PROVIDED ENTRIES:
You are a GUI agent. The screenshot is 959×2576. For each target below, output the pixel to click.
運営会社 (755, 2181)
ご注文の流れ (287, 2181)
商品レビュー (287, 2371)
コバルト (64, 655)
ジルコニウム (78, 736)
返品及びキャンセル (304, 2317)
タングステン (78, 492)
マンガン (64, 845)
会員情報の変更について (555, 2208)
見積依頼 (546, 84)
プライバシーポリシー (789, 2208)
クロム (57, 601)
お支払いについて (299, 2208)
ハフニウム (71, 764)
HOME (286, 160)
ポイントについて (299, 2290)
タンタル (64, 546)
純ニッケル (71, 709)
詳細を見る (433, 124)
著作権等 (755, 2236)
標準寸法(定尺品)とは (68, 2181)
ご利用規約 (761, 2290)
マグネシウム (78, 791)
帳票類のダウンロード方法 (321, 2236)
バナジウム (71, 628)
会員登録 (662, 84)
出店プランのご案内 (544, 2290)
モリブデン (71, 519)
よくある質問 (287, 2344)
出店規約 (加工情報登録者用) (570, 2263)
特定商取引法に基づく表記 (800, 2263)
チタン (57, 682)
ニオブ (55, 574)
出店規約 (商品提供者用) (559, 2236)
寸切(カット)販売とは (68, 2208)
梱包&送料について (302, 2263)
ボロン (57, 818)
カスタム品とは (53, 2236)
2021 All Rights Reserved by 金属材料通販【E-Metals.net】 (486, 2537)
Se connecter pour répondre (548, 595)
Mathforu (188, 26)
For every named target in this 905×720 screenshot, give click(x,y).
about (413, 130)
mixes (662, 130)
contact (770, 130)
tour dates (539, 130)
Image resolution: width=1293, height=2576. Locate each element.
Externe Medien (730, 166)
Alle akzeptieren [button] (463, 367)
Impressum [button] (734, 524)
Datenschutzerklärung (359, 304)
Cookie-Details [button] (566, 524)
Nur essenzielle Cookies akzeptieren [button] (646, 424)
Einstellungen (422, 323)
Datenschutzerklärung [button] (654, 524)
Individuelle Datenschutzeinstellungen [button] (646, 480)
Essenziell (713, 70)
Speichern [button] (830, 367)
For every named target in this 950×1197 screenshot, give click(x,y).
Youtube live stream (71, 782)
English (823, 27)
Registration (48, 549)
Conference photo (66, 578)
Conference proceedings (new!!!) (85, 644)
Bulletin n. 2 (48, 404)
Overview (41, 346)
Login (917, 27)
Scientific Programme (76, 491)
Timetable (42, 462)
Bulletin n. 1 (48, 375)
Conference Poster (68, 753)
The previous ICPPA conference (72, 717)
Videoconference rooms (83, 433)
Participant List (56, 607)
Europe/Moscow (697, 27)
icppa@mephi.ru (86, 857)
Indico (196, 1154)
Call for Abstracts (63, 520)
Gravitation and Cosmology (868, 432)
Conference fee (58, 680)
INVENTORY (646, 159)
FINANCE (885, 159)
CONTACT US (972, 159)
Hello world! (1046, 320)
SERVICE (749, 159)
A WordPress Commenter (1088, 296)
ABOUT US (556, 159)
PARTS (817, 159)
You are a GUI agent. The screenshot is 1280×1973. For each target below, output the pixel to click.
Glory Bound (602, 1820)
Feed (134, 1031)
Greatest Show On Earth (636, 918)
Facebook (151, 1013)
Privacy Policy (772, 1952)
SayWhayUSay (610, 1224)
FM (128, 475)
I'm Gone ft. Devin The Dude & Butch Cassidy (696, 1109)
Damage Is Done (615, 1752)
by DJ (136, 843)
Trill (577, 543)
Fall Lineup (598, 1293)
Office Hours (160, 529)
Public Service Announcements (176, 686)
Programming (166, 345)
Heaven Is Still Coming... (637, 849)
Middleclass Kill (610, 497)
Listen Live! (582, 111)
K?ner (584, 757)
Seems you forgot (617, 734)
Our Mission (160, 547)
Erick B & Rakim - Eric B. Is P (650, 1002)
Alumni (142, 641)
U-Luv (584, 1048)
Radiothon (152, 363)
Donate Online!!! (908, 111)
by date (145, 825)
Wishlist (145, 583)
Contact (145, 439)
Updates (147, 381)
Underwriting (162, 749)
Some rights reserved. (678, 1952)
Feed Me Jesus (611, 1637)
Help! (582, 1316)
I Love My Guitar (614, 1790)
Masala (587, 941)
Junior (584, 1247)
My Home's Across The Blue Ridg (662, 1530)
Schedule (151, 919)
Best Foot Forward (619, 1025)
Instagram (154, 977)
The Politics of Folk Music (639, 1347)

GIVEN EXERCISE: Put every line of the records above into a numbered list, leaving out any blank lines.

TASK RESULT:
1. You are a GUI agent. The screenshot is 959×2576. For each target below, output the pixel to click.
2. 運営会社 (755, 2181)
3. ご注文の流れ (287, 2181)
4. 商品レビュー (287, 2371)
5. コバルト (64, 655)
6. ジルコニウム (78, 736)
7. 返品及びキャンセル (304, 2317)
8. タングステン (78, 492)
9. マンガン (64, 845)
10. 会員情報の変更について (555, 2208)
11. 見積依頼 (546, 84)
12. プライバシーポリシー (789, 2208)
13. クロム (57, 601)
14. お支払いについて (299, 2208)
15. ハフニウム (71, 764)
16. HOME (286, 160)
17. ポイントについて (299, 2290)
18. タンタル (64, 546)
19. 純ニッケル (71, 709)
20. 詳細を見る (433, 124)
21. 著作権等 (755, 2236)
22. 標準寸法(定尺品)とは (68, 2181)
23. ご利用規約 (761, 2290)
24. マグネシウム (78, 791)
25. 帳票類のダウンロード方法 (321, 2236)
26. バナジウム (71, 628)
27. 会員登録 (662, 84)
28. 出店プランのご案内 (544, 2290)
29. モリブデン (71, 519)
30. よくある質問 (287, 2344)
31. 出店規約 (加工情報登録者用) (570, 2263)
32. 特定商取引法に基づく表記 (800, 2263)
33. チタン (57, 682)
34. ニオブ (55, 574)
35. 出店規約 (商品提供者用) (559, 2236)
36. 寸切(カット)販売とは (68, 2208)
37. 梱包&送料について (302, 2263)
38. ボロン (57, 818)
39. カスタム品とは (53, 2236)
40. 2021 All Rights Reserved by 金属材料通販【E-Metals.net】 (486, 2537)
41. Se connecter pour répondre (548, 595)
42. Mathforu (188, 26)
43. For every named target in this 905×720 screenshot, give click(x,y).
44. about (413, 130)
45. mixes (662, 130)
46. contact (770, 130)
47. tour dates (539, 130)
48. Image resolution: width=1293, height=2576. Locate each element.
49. Externe Medien (730, 166)
50. Alle akzeptieren [button] (463, 367)
51. Impressum [button] (734, 524)
52. Datenschutzerklärung (359, 304)
53. Cookie-Details [button] (566, 524)
54. Nur essenzielle Cookies akzeptieren [button] (646, 424)
55. Einstellungen (422, 323)
56. Datenschutzerklärung [button] (654, 524)
57. Individuelle Datenschutzeinstellungen [button] (646, 480)
58. Essenziell (713, 70)
59. Speichern [button] (830, 367)
60. For every named target in this 950×1197 screenshot, give click(x,y).
61. Youtube live stream (71, 782)
62. English (823, 27)
63. Registration (48, 549)
64. Conference photo (66, 578)
65. Conference proceedings (new!!!) (85, 644)
66. Bulletin n. 2 (48, 404)
67. Overview (41, 346)
68. Login (917, 27)
69. Scientific Programme (76, 491)
70. Timetable (42, 462)
71. Bulletin n. 1 (48, 375)
72. Conference Poster (68, 753)
73. The previous ICPPA conference (72, 717)
74. Videoconference rooms (83, 433)
75. Participant List (56, 607)
76. Europe/Moscow (697, 27)
77. icppa@mephi.ru (86, 857)
78. Indico (196, 1154)
79. Call for Abstracts (63, 520)
80. Gravitation and Cosmology (868, 432)
81. Conference fee (58, 680)
82. INVENTORY (646, 159)
83. FINANCE (885, 159)
84. CONTACT US (972, 159)
85. Hello world! (1046, 320)
86. SERVICE (749, 159)
87. A WordPress Commenter (1088, 296)
88. ABOUT US (556, 159)
89. PARTS (817, 159)
90. You are a GUI agent. The screenshot is 1280×1973. For each target below, output the pixel to click.
91. Glory Bound (602, 1820)
92. Feed (134, 1031)
93. Greatest Show On Earth (636, 918)
94. Facebook (151, 1013)
95. Privacy Policy (772, 1952)
96. SayWhayUSay (610, 1224)
97. FM (128, 475)
98. I'm Gone ft. Devin The Dude & Butch Cassidy (696, 1109)
99. Damage Is Done (615, 1752)
100. by DJ (136, 843)
101. Trill (577, 543)
102. Fall Lineup (598, 1293)
103. Office Hours (160, 529)
104. Public Service Announcements (176, 686)
105. Programming (166, 345)
106. Heaven Is Still Coming... (637, 849)
107. Middleclass Kill (610, 497)
108. Listen Live! (582, 111)
109. K?ner (584, 757)
110. Seems you forgot (617, 734)
111. Our Mission (160, 547)
112. Erick B & Rakim - Eric B. Is P (650, 1002)
113. Alumni (142, 641)
114. U-Luv (584, 1048)
115. Radiothon (152, 363)
116. Donate Online!!! (908, 111)
117. by date (145, 825)
118. Wishlist (145, 583)
119. Contact (145, 439)
120. Updates (147, 381)
121. Underwriting (162, 749)
122. Some rights reserved. (678, 1952)
123. Feed Me Jesus (611, 1637)
124. Help! (582, 1316)
125. I Love My Guitar (614, 1790)
126. Masala (587, 941)
127. Junior (584, 1247)
128. My Home's Across The Blue Ridg (662, 1530)
129. Schedule (151, 919)
130. Best Foot Forward (619, 1025)
131. Instagram (154, 977)
132. The Politics of Folk Music (639, 1347)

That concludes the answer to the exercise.